_WHAT THE EXERCISE ASKS_
Rewrite the stretch from "At the peak" through "to sell it." in the piece on Beaujolais Nouveau, putting "Oddly" in place of "Ironically".

If you plan an Old Time giving-thanks Thanksgiving, then Nouveau is not for you. It is not an especially thoughtful wine. It is a sorta soda pop wine; if wine were literature, my friend Patrick points out, Nouveau would be the  trashy paperback novel you read at the beach. Nothing wrong in that — everyone needs an escape once in a while.

The grapes for Nouveau are picked in late September or thereabouts and the only thing that prevents instant sale is the necessity of fermentation and the mechanics of distribution.  It’s still a bit sweet when it’s bottled and sometimes a bit fizzy, too, when it arrives with great fanfare on the third Thursday in November (a week before Turkey Day). Best served cold (like revenge!) it is the ultimate cash flow wine.

Black Friday Wine?

Nouveau is not very sophisticated, so why do the French, who otherwise are known to guard their terroirist image, bother with it? The Beaujolias producers make very nice ordinary (non-nouveau) wines; character complexity, you can have it all and for a surprisingly low price.

Ah, but that’s the problem. Sitting close to prestigious Burgundy, the Beaujolais cannot command high prices for their wines, good as they are, so they must try to make money through turnover more than markup. They churn out millions of bottles of Nouveau to pay the bills.

At the peak of the bubble in 1992 about half of all wines made in Beaujolais were Nouveau. The proportion remains high even today. Ironically, Nouveau often sells at prices as high as Beaujolais’ more serious wines because it is marketed so well. So it is hard to see why you’d want to buy it instead of the region’s other wines. It’s easy, on the other hand, to see why you’d want to sell it.

Beaujolais Nouveau, it seems, is France’s Black Friday wine! If the makers can sell their Nouveau, then maybe the bottom line for the year will be in the black. If the Nouveau market fails, well that red stain on the floor won’t be just spilled wine.

More than the Usual Urgency

Nouveau is therefore generally marketed around the world with more than the usual urgency (just as those Black Friday sales seem a little desperate at times) — and not just because young wines hit their “best by” date pretty quickly. This year things are even more stressful than usual, as you might imagine, with the economic crisis still on everyone’s minds and 10+ percent unemployment here in the United States.

I saw Georges Duboeuf Beaujolais Nouveau selling for $8.99 a bottle on Saturday, about $4 less than last year. Given typical retail margins and the high cost of shipping this product by air, it is hard to see much profit. It will be a Red Thursday this year, I think, not a Black Friday, for Beaujolais.

Nouveau is usually distributed around the world via expensive air freight rather than more economic sea transport in part because the short time between harvest and final sale makes speed a factor. This year Nouveau was bottled in plastic for the Japanese market in part to lower shipping cost — a controversial move that may not be repeated because of its negative product image potential.

_SOURCE MATERIAL_

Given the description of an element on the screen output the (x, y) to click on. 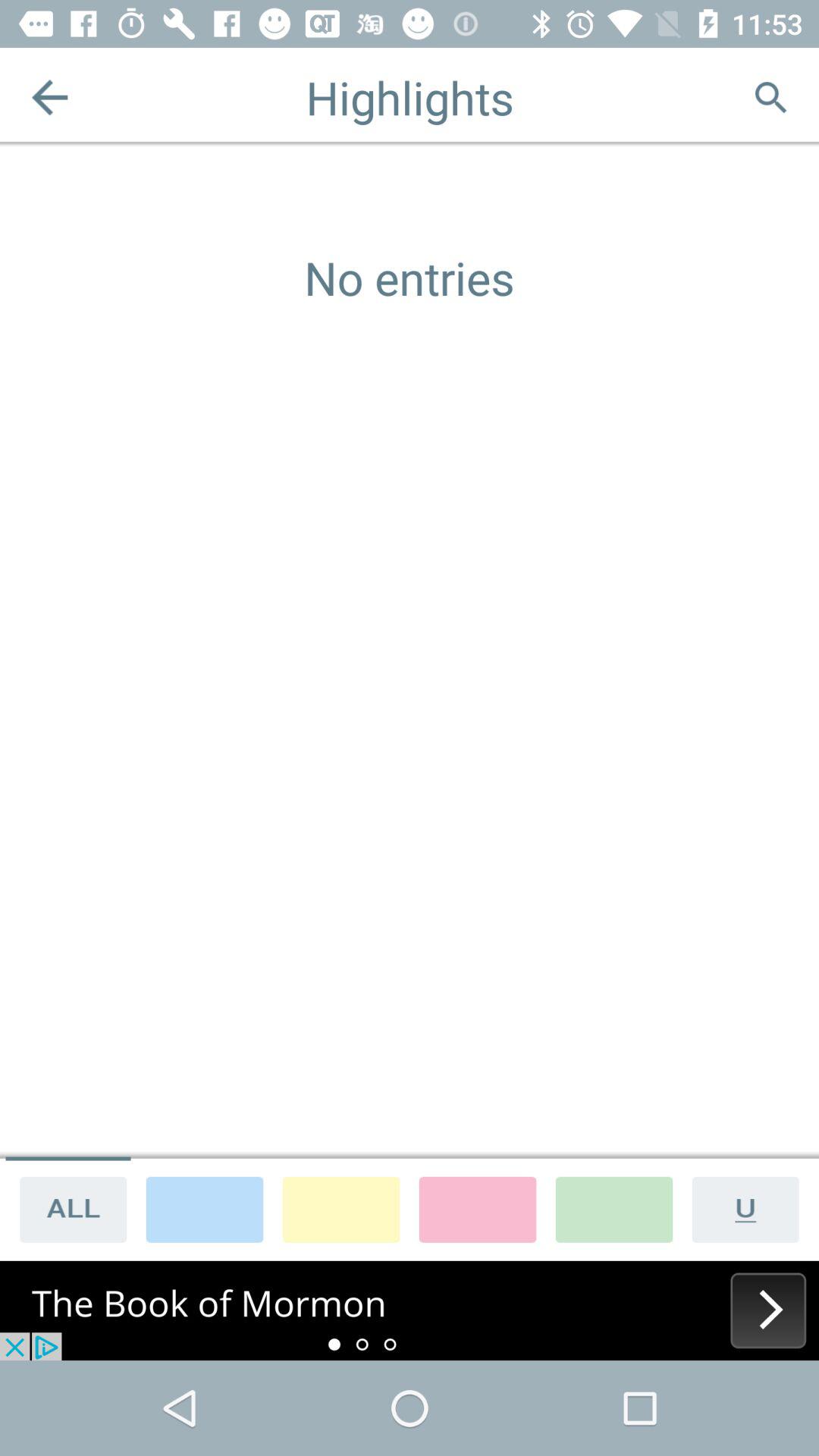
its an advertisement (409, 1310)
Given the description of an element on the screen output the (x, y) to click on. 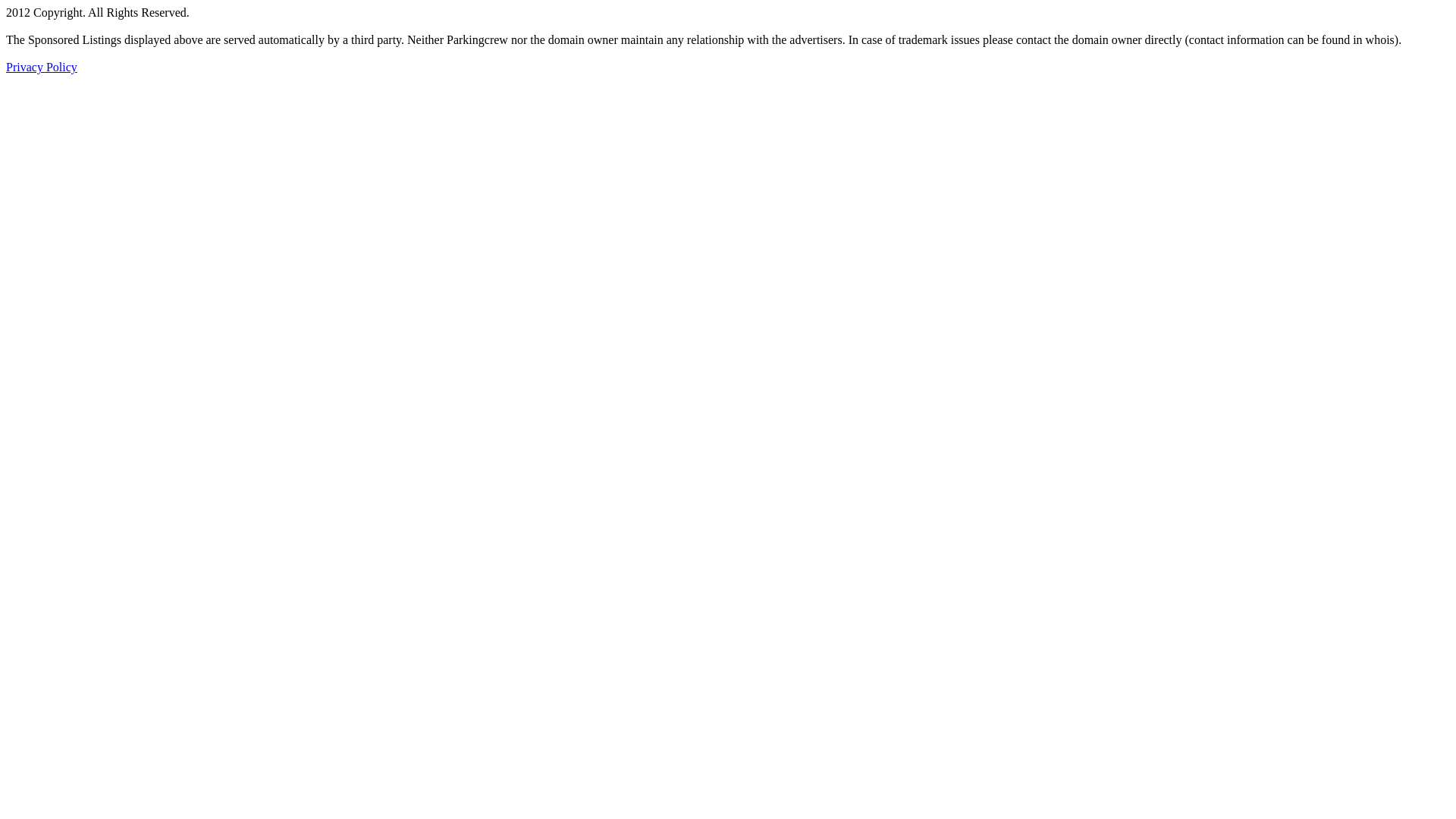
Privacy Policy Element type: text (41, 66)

_FINAL RESULT_
At the peak of the bubble in 1992 about half of all wines made in Beaujolais were Nouveau. The proportion remains high even today. Oddly, Nouveau often sells at prices as high as Beaujolais’ more serious wines because it is marketed so well. So it is hard to see why you’d want to buy it instead of the region’s other wines. It’s easy, on the other hand, to see why you’d want to sell it.